Alcatraz Island
Alcatraz Island

Security and Fraud Center

Protecting your accounts is central to how we serve you. We use layered digital safeguards across every channel to help protect your information. 
 
If you receive an unexpected call requesting personal information on our behalf, hang up and call your Relationship Manager or a team member whose number you already have. Our Client Services team is also here to help at 415-744-6700. 
Phone-based fraud is on the rise, and fraudsters have gotten good at impersonating bank employees. Caller ID can be spoofed. Voices can sound calm and professional. Here’s how it actually works when Bank of San Francisco is on the line. 
 
If you call us, we’ll ask a few questions to confirm it’s really you. We may also send a one-time verification code to the phone number or email address on file and ask you to read it back, which helps protect your account from unauthorized access. The code will never be your password or your PIN. 
 
If we call you, it will be your Relationship Manager or a member of Client Services regarding a specific and expected matter. We will never ask you to share your password or your PIN. 
 
If a call feels off — if it’s unexpected and urges you to act fast — hang up and call your Relationship Manager or a team member whose number you already have. They know you, and they can confirm whether the call was really from us. If you can’t reach them, our Client Services team is here to help at 415-744-6700.
 
If you think you may have shared something, call us right away. The sooner we know, the more we can do: flagging activity, resetting credentials, and walking you through next steps.
 
For additional background on phone, text, and email scams, the American Bankers Association maintains resources at banksneveraskthat.com.
Most online fraud attempts share a few patterns. If you recognize them, you can stop most of them in the first few seconds. 
 
  • Don't click unexpected links or open unknown attachments, even from senders you recognize. If something looks off, it usually is.
  • Never respond to unexpected requests to "verify" your information. If you didn't initiate the contact, don't click the link or call the number provided. Reach out through a channel you already trust instead.
  • If a message demands you act immediately, slow down. Real notifications tell you what happened and how to respond. 
  • Confirm directly with the sender using contact information you already have, not what's provided in the message. 

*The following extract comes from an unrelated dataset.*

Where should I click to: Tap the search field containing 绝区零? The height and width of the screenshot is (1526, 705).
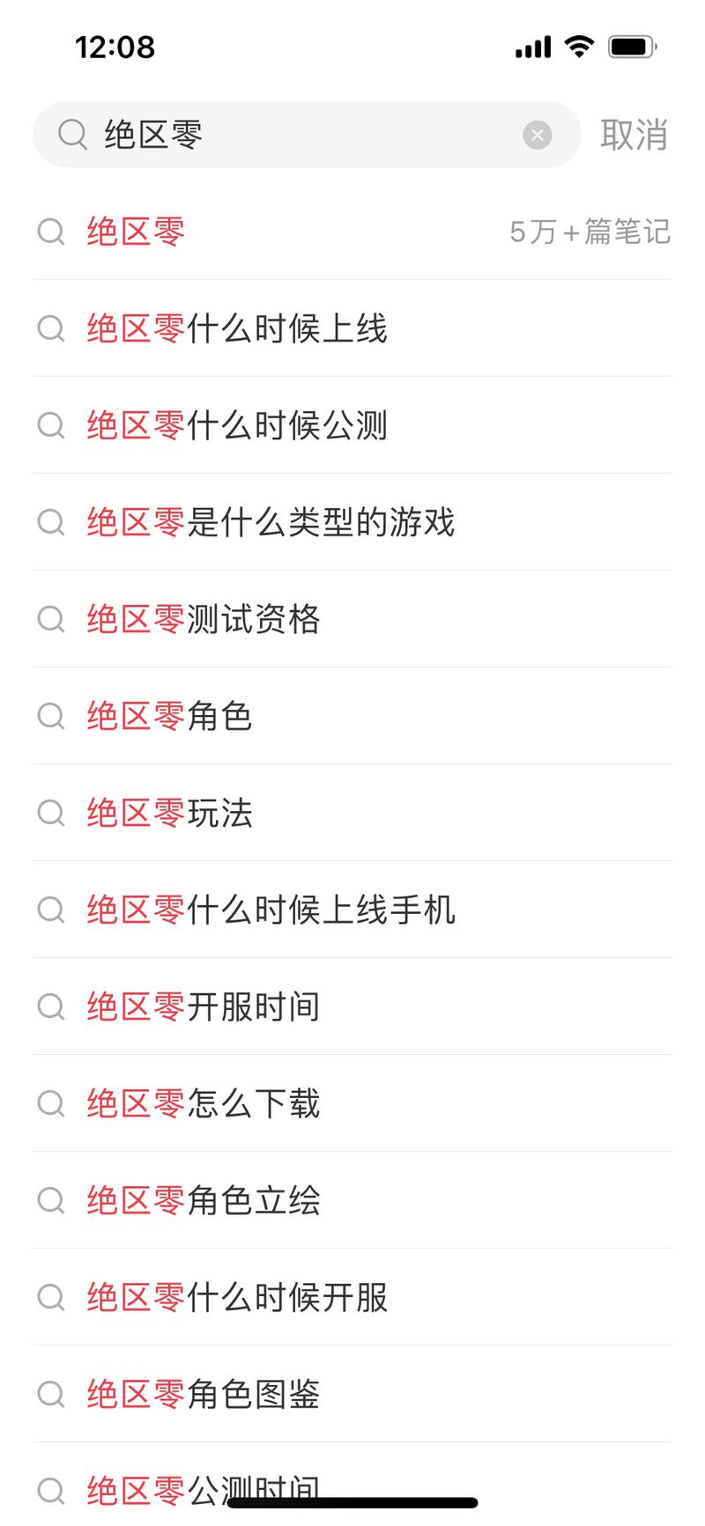pyautogui.click(x=307, y=135)
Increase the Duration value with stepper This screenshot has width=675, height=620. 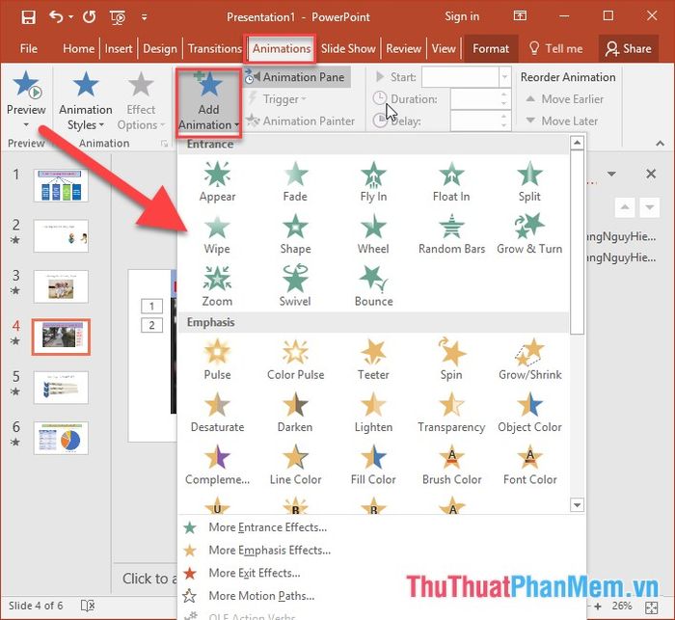pos(503,94)
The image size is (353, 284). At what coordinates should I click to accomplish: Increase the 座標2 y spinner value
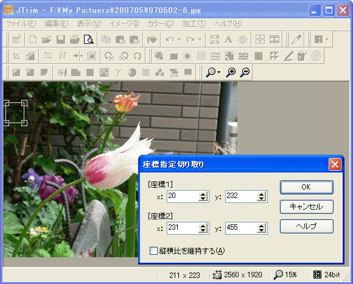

Learn more from official sources:

Small and mid-size businesses are frequent fraud targets. A few practices thwart most attempts: 
 
  • Require dual approval for wires, ACH transactions, and other high-value transfers.
  • Verify any request to change vendor payment information by phone, using a number you already have (not one supplied in the request itself).
  • Educate staff on phishing and social engineering. Most business fraud begins with an email, not a hack.
  • Keep systems current and maintain an incident-response plan you've actually tested. 
If you suspect fraud on your business accounts, contact your Relationship Manager right away. 

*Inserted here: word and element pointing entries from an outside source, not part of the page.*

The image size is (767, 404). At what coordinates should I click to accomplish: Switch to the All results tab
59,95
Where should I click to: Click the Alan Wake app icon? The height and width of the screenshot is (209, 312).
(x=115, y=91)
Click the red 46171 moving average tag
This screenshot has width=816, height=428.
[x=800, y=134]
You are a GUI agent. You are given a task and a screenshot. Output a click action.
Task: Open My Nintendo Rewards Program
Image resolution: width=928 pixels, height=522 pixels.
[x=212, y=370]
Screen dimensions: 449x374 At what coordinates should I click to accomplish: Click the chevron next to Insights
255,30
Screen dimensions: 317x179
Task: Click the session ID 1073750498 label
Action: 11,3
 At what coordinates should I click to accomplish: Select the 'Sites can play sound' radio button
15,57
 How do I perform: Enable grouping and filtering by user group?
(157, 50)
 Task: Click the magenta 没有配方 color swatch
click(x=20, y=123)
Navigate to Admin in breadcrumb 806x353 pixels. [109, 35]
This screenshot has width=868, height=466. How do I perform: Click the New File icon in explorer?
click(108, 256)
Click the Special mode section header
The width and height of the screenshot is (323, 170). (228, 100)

We use multi-layered authentication, secure cookies, and automatic time-outs to safeguard online sessions.

You can help by:

  • Creating strong, unique passwords and updating them regularly.
  • Keeping login credentials private.
  • Logging off or closing the app when finished.
  • Downloading the Bank of San Francisco mobile app only from verified app stores.
  • Reporting suspicious emails to mainoffice@bankbsf.com.

Bank of San Francisco may send you legitimate emails and texts – statement notifications, account alerts, security codes you’ve requested. What we won’t do is ask you to share your password or PIN through any of these channels. If you receive a message that looks like it’s from us but you weren’t expecting it, don’t click any links. Open a new browser window and go to bankbsf.com directly, or call your Relationship Manager. 

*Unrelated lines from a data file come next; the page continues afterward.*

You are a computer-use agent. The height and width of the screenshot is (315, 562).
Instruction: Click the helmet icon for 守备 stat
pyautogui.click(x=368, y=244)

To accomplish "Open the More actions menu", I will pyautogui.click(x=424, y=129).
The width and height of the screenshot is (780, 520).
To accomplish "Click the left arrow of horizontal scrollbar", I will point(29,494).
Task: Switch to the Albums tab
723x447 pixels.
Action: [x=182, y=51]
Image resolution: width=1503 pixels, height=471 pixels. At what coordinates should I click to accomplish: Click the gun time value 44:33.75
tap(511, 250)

Most scams we see fall into two categories: 
 
  • Phishing: fraudulent emails, texts, or calls that appear to come from a trusted source and ask you to share information or click a link.
  • Pretexting: a caller posing as a colleague, vendor, or authority figure (including a bank employee) to get you to act quickly or share sensitive data. 
The common thread is that you didn't initiate the contact. When in doubt, stop, and reach out through a channel you already trust. 

If you believe you’ve been a victim:

  1. Call your Relationship Manager immediately if your Bank of San Francisco accounts are involved. If you can‘t reach them, call Client Services at 415-744-6700.
  2. Change your PINs and passwords for any account that may have been exposed. 
  3. Contact the three credit bureaus (Experian, Equifax, TransUnion) and request a fraud alert.
  4. File a report with your local police and, for financial crimes, the FBI's Internet Crime Complaint Center.
  5. Review your credit reports and account statements for any unauthorized activity. 
  6. For business accounts, notify the California Attorney General and the Better Business Bureau.
Links to external websites are provided for informational purposes only. Bank of San Francisco does not endorse or guarantee third-party content.